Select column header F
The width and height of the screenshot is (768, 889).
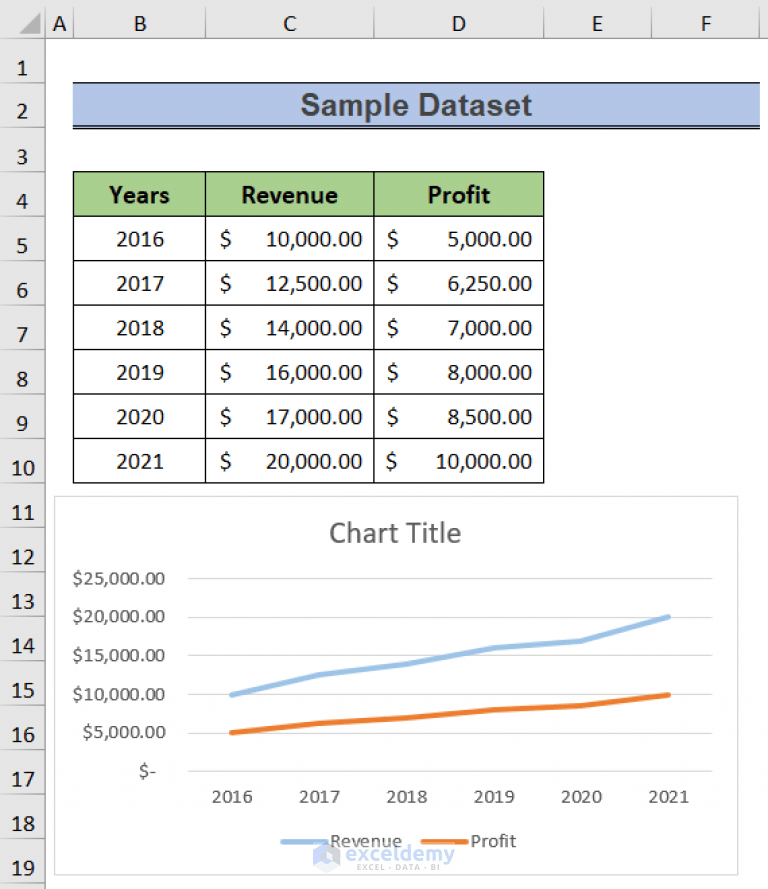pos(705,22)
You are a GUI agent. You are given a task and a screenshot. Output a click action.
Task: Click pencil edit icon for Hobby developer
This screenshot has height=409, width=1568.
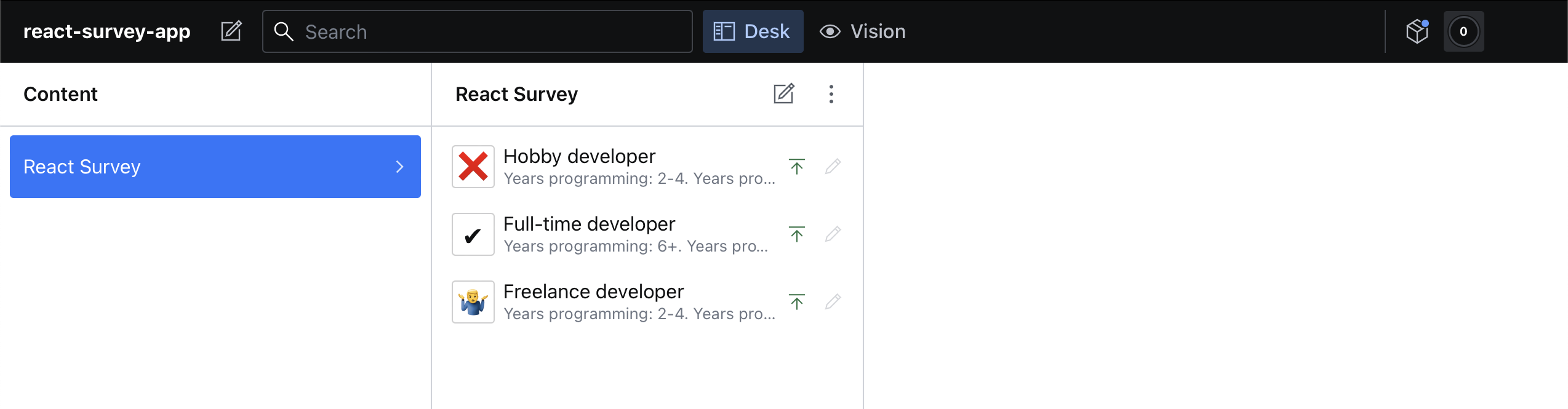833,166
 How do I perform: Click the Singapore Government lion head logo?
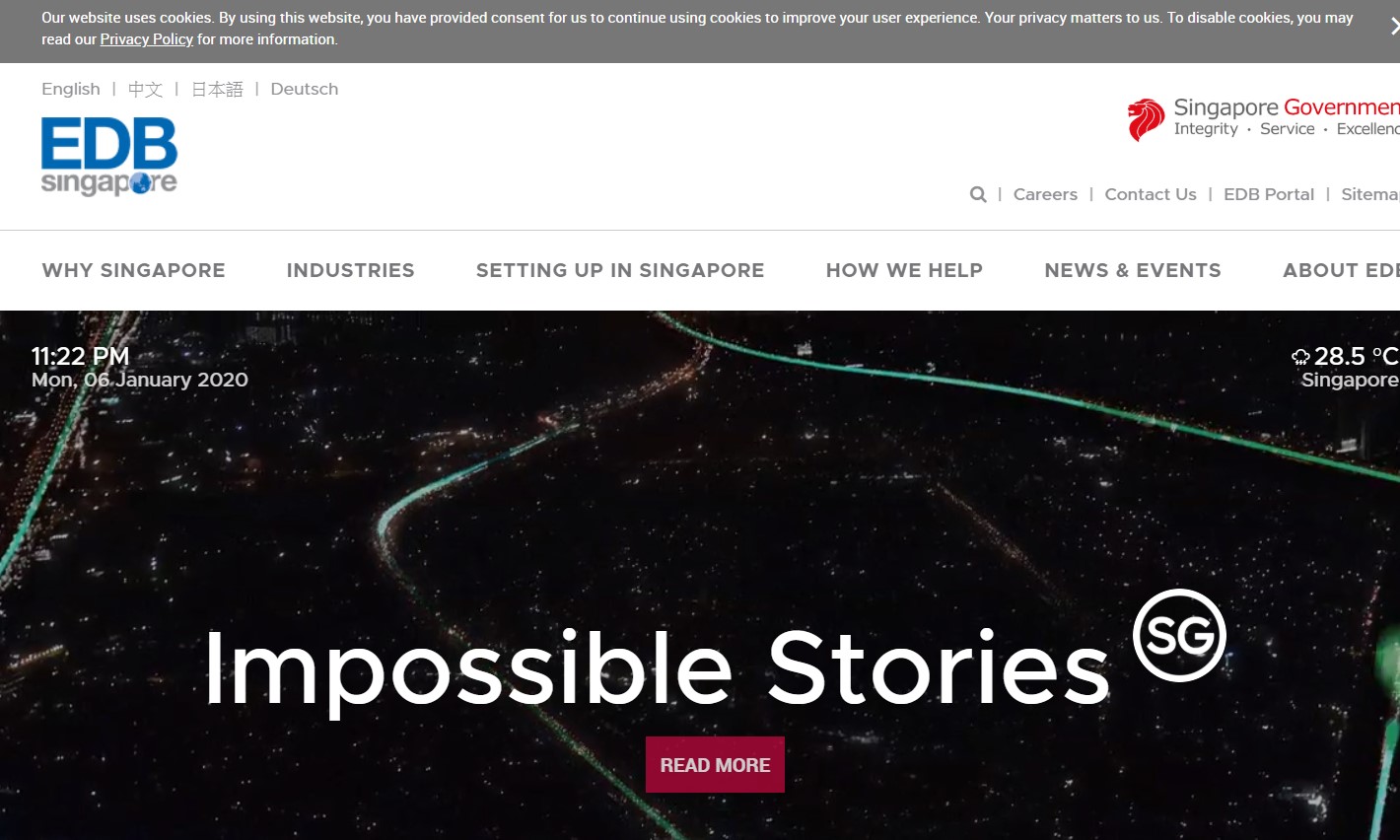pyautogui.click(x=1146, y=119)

------

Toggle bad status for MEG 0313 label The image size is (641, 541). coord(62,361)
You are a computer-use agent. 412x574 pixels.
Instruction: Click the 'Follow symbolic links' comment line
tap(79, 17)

------

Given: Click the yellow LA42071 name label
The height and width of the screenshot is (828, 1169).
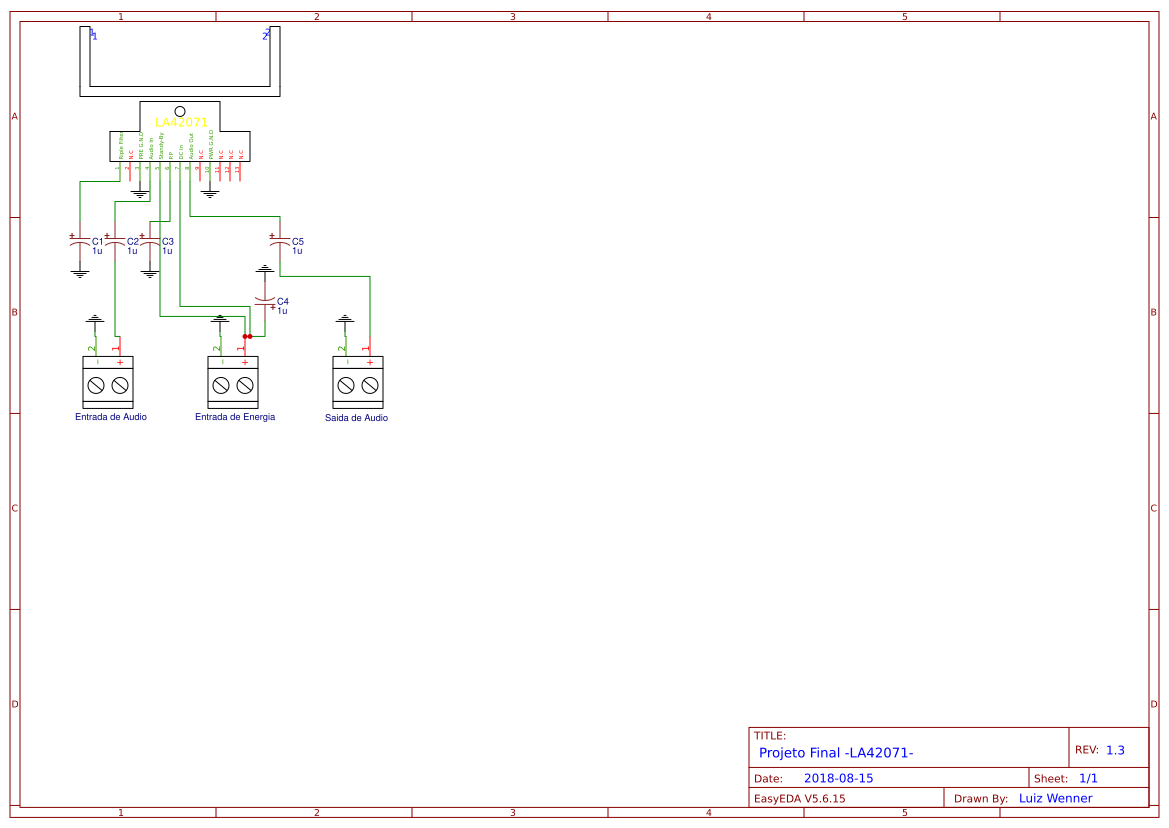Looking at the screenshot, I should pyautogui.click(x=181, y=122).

------

Your response should be each line that includes the word "agent", copied from the records.

You are a GUI agent. You are given a task and a screenshot. Output a click action.
You are a computer-use agent. 412x574 pixels.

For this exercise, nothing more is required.